◆ **AIM**
Copy out the records starting at the line containing "776x492 pixels. How" and ending at the line containing "(x=110, y=51)", character for character, with both of those lines included.

◆ **GIVEN DATA**
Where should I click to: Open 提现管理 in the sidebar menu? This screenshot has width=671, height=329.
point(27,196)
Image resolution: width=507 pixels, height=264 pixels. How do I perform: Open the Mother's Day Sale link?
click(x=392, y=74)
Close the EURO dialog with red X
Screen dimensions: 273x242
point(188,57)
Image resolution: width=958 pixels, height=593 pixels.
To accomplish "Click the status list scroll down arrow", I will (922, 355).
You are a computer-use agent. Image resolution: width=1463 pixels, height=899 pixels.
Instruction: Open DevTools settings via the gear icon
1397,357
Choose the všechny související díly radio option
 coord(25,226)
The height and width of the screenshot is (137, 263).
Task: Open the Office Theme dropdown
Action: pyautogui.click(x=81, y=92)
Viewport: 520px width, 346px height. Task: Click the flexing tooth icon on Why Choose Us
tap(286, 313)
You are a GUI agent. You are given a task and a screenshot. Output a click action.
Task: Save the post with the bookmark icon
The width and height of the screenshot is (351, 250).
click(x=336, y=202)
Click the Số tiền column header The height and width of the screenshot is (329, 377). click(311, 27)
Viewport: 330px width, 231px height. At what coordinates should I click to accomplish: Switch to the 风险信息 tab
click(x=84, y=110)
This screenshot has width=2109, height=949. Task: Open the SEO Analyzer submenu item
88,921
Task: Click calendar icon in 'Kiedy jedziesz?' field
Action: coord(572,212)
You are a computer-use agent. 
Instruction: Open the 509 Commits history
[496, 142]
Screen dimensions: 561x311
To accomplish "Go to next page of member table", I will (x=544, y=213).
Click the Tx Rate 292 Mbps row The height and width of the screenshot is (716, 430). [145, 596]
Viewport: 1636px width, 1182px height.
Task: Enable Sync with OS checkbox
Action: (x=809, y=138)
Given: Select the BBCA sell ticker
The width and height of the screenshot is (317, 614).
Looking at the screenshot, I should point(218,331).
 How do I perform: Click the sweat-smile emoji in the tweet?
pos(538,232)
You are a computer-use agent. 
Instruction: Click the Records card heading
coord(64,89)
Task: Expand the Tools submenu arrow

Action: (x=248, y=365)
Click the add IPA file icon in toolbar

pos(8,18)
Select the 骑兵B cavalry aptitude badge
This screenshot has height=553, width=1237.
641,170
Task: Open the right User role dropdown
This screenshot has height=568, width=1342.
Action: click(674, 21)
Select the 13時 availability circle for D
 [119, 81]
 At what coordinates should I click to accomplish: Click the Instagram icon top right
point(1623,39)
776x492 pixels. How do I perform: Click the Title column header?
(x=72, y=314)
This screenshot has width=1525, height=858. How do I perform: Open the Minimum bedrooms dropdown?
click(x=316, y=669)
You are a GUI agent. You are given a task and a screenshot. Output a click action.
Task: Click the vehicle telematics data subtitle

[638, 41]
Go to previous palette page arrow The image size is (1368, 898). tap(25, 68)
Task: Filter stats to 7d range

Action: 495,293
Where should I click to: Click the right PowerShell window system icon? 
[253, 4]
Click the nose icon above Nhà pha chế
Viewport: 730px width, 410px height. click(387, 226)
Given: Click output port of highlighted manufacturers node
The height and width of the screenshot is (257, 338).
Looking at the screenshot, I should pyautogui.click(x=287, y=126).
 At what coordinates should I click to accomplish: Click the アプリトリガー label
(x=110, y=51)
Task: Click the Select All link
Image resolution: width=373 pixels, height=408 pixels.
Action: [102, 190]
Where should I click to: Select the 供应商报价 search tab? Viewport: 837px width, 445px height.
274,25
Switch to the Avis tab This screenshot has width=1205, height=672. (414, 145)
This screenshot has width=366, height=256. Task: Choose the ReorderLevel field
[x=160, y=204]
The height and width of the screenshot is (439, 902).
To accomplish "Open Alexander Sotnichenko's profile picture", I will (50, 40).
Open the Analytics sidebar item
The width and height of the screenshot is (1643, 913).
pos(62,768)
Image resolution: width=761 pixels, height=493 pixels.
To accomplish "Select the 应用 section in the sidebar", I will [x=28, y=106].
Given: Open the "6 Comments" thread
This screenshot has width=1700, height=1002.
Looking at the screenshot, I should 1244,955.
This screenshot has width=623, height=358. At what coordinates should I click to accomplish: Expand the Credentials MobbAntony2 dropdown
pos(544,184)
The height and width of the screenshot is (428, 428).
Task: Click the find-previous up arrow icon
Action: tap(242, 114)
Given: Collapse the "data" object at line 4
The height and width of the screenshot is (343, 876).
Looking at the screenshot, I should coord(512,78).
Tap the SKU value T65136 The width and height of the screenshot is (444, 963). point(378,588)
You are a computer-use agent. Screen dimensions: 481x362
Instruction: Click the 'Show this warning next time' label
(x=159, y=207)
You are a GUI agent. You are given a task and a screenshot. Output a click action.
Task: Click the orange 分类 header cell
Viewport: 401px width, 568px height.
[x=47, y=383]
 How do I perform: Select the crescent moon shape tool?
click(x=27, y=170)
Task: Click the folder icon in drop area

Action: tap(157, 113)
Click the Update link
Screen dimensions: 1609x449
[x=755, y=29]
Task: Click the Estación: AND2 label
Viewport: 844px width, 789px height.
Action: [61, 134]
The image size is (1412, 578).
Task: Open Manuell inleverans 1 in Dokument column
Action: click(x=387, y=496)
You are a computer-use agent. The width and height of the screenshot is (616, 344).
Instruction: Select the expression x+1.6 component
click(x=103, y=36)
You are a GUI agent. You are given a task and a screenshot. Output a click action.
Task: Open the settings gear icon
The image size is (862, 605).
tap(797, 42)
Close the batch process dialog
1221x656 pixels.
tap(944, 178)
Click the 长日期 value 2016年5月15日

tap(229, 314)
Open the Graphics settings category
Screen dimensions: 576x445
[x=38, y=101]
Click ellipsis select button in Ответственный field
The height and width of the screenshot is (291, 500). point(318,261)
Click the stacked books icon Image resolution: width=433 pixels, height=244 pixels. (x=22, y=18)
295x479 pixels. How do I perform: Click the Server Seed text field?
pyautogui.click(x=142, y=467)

◆ **WRITTEN REPLY**
776x492 pixels. How do I perform: Click the Title column header?
(x=72, y=314)
This screenshot has width=1525, height=858. How do I perform: Open the Minimum bedrooms dropdown?
click(x=316, y=669)
You are a GUI agent. You are given a task and a screenshot. Output a click action.
Task: Click the vehicle telematics data subtitle

[638, 41]
Go to previous palette page arrow The image size is (1368, 898). tap(25, 68)
Task: Filter stats to 7d range

Action: 495,293
Where should I click to: Click the right PowerShell window system icon? 
[253, 4]
Click the nose icon above Nhà pha chế
Viewport: 730px width, 410px height. click(387, 226)
Given: Click output port of highlighted manufacturers node
The height and width of the screenshot is (257, 338).
Looking at the screenshot, I should pyautogui.click(x=287, y=126).
 At what coordinates should I click to accomplish: Click the アプリトリガー label
(x=110, y=51)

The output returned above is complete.